2月のある日、帰路。車中。
あるラジオ番組を聴いてたら、
ゲストに点描画家の大城清太さんがお招きされていた。
彼のことは知ってる。
点で絵を描く人だ(あたり前だな)。当然、繊細な作品である。
でも、作品以上に感動したことがあった。
他でもない彼のコメントである(ラジオを聴いてるから当然だ)。
流しっぱなしのラジオからインプットしたことなので、
はっきりしたことは忘れた。が、コメスなりに意訳すると、
彼はこういうことをしゃべっていた。
最近、コラボレーションをしていると。
自分の感性など限られていると。
だからコラボをして、他者からのエネルギーをもらうんだと。
新たな可能性を見出すのだと。
他者のエネルギーを得て、新たな自分というのが屹立するのだと。
そんなこんなで、異物である他者との交流が楽しみなのだと。
おとな・・・だなと思う。
「おとなの思考」だ、と思う。
その思考は、この肩を寄せ合って生きなければならない社
会において、とても優れたものであり、成熟したものである
と。僕はそう思う。安定感のある強い足腰。
前にも書いたけど、僕たちのアイデンティティというのは、
この僕によって作られるものではない。決してない。その
契機というのは、他でもない他者なのである。
僕を外から見るその無数の眼差し、その眼差しという贈り
物を逆に受け取ることで、僕らは自己を暫定的に確定し、
その確定されたもので暫定的に生きている、のである。
そのような不可避な社会的現実を、大城さんはあえて引き
受けている。あえて、と言うよりも、愉しみながら引き受け
ている。

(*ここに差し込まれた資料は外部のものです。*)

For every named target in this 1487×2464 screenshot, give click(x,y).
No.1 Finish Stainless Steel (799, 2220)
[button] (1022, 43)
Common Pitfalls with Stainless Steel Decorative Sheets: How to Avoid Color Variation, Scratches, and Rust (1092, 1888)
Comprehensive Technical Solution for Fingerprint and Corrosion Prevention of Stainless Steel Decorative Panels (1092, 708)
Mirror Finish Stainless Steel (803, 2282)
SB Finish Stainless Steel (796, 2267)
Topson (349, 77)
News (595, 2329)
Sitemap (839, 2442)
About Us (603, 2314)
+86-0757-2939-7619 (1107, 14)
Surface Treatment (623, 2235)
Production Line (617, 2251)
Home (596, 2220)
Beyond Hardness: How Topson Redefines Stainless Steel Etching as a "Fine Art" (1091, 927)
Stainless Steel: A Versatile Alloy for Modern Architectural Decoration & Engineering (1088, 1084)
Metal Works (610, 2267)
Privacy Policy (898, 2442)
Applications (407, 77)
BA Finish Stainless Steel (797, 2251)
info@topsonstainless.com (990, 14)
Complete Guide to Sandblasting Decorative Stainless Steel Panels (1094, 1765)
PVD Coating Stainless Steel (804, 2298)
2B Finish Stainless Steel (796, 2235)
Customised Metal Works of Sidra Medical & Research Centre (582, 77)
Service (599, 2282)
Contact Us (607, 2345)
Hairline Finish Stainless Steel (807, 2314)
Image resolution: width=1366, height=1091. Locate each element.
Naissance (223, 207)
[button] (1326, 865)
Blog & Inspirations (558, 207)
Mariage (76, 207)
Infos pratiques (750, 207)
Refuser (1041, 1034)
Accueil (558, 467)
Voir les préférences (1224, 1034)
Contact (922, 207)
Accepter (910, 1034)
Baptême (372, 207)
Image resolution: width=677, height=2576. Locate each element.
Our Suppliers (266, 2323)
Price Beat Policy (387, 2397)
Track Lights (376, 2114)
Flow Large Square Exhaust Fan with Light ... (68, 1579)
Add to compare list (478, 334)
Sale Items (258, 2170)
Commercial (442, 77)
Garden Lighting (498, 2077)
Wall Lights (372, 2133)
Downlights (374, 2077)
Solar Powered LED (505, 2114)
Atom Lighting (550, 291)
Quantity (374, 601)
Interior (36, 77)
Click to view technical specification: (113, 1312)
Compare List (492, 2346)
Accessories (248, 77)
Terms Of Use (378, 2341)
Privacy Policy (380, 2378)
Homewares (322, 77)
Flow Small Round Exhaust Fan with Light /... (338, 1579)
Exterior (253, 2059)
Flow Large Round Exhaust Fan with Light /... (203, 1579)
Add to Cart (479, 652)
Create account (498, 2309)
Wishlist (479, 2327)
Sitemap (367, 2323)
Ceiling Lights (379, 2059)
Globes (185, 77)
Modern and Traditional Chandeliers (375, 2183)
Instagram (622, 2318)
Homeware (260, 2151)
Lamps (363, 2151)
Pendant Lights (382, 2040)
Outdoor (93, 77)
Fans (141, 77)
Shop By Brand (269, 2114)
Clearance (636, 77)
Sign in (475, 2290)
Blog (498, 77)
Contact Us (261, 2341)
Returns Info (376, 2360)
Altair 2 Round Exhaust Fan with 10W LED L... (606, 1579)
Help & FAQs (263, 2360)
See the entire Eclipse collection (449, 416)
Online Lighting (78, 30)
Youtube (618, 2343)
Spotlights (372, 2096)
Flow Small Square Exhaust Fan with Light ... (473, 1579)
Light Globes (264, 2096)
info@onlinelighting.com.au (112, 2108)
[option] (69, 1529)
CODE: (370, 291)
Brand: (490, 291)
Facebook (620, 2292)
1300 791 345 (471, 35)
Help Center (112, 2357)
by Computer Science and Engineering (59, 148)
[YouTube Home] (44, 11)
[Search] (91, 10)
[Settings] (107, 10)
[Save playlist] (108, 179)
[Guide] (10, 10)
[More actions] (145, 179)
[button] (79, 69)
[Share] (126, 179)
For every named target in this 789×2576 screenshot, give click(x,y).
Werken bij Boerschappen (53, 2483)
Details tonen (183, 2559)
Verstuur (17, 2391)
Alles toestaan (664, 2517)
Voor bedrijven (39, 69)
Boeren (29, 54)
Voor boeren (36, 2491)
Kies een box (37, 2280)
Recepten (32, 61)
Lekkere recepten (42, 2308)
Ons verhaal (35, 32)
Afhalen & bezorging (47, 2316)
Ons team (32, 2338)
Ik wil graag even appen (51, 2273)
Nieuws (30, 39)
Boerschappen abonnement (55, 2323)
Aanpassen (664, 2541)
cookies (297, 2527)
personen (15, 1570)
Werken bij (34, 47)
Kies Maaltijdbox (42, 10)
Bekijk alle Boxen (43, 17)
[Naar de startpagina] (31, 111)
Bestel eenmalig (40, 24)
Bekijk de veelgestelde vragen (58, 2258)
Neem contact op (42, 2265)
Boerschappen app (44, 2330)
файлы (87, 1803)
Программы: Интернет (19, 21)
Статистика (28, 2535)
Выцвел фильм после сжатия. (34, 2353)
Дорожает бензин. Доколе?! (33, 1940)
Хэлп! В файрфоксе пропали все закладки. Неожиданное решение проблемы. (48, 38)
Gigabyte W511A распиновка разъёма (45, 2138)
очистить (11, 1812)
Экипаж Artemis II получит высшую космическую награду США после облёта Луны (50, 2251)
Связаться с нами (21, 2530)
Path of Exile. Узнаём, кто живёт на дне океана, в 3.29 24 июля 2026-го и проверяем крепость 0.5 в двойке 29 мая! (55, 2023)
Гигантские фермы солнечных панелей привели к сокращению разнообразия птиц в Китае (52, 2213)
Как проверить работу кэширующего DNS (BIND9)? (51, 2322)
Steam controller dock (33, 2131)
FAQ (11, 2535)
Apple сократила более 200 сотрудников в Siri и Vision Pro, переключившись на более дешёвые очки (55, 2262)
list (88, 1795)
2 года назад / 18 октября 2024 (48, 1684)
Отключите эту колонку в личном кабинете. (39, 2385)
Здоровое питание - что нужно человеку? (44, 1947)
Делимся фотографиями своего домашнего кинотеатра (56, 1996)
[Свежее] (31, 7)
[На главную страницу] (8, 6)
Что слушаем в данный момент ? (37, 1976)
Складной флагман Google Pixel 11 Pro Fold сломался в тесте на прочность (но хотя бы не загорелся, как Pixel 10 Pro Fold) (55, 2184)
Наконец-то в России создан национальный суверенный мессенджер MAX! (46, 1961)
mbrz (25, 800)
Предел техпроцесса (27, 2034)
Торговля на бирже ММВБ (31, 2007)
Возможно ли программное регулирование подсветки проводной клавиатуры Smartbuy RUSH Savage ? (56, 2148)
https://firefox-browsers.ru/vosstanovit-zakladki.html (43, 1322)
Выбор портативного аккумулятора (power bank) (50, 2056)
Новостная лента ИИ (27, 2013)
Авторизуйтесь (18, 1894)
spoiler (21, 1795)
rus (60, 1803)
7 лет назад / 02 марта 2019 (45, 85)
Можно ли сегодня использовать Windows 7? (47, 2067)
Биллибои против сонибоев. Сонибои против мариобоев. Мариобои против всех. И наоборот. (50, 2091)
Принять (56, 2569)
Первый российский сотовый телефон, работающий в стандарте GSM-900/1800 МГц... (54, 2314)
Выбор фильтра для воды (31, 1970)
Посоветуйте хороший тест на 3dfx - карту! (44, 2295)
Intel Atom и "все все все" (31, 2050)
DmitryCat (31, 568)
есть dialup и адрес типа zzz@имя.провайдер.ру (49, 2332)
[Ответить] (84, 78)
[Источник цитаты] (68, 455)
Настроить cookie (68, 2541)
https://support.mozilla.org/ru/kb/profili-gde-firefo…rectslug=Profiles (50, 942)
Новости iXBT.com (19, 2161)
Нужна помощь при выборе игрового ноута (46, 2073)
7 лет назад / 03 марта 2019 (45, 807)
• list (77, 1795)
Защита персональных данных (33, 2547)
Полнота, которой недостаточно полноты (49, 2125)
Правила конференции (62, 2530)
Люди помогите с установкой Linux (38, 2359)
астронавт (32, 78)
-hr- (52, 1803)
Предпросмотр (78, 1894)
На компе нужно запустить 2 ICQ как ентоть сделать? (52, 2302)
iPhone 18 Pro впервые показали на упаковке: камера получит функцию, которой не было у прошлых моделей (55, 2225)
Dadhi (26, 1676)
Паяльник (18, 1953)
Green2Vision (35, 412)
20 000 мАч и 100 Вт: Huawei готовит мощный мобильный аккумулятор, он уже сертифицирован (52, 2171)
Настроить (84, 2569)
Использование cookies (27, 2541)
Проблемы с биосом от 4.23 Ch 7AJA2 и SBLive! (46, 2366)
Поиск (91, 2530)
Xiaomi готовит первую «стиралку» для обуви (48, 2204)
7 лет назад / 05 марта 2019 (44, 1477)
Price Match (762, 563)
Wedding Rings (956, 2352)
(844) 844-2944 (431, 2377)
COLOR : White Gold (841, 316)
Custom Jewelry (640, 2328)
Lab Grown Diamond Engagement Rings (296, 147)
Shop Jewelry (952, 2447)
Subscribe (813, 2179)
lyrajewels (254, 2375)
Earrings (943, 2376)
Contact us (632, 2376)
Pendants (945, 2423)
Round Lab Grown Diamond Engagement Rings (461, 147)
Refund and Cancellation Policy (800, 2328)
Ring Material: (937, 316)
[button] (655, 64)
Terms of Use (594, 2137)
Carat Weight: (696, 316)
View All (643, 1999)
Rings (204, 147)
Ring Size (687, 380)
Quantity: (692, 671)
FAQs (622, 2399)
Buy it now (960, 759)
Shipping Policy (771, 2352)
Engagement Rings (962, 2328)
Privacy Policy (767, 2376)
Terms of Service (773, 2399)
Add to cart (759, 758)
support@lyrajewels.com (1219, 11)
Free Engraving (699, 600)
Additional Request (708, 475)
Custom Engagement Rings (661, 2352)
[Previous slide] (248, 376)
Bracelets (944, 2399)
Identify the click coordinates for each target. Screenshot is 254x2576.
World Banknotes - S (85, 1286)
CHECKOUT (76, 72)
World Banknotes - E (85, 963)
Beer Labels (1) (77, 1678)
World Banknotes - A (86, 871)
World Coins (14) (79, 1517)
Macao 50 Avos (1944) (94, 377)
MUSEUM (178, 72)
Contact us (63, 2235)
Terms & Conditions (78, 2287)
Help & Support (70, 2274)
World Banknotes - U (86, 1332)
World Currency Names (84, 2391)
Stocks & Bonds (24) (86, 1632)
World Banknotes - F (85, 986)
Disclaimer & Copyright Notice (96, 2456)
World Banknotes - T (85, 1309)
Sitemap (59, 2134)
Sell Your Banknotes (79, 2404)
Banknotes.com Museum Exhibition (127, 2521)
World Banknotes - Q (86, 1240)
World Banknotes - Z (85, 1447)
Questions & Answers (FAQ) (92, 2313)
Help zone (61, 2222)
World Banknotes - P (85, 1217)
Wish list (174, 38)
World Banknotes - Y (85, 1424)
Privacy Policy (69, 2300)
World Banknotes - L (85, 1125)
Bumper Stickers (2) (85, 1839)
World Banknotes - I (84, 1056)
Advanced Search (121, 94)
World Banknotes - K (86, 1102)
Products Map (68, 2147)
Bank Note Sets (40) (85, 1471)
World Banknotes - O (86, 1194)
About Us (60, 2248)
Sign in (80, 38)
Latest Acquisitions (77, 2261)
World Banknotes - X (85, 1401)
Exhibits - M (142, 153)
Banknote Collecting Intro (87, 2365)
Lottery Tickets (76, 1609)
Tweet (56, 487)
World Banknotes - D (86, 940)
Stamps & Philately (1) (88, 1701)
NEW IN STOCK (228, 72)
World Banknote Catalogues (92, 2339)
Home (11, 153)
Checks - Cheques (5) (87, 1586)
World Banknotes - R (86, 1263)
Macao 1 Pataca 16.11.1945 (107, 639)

そこには、「わたし的には・・・」というような自己防
衛の城壁はすべて撤去されている。きれいさっぱり。
「何でもいいよ、おいで」という笑顔で柔軟な立ち位置。清々しい。
「オレはよぅ」と不満顔で自己弁解に労を費やすコメスは、ま
だまだ子どもである。まったく。
未成熟が未成熟を育てようとするから、うまくいかない。
トホホ。
僕の成長が、今、求められている。